▶ **WORK ORDER**
Would you restate, exactly as they appear, the lines from the one containing "Viewport: 1512px width, 796px height." through the end of the data below?

##### DATA PROVIDED

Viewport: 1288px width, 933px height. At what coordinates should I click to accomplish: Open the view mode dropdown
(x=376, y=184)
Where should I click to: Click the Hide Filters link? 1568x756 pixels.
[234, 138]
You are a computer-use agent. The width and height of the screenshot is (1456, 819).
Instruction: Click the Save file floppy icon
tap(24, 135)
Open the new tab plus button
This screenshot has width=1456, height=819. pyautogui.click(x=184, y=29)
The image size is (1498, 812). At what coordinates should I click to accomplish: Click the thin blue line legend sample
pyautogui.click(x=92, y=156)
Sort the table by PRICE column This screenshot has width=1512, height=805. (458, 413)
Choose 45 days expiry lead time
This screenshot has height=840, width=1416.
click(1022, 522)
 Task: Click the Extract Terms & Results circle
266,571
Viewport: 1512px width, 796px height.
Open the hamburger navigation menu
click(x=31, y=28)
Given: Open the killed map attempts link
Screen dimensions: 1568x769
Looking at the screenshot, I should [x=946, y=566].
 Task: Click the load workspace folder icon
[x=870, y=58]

##########

▶ **ANSWER FOR THE TASK**
Viewport: 1512px width, 796px height.
Open the hamburger navigation menu
click(x=31, y=28)
Given: Open the killed map attempts link
Screen dimensions: 1568x769
Looking at the screenshot, I should [x=946, y=566].
 Task: Click the load workspace folder icon
[x=870, y=58]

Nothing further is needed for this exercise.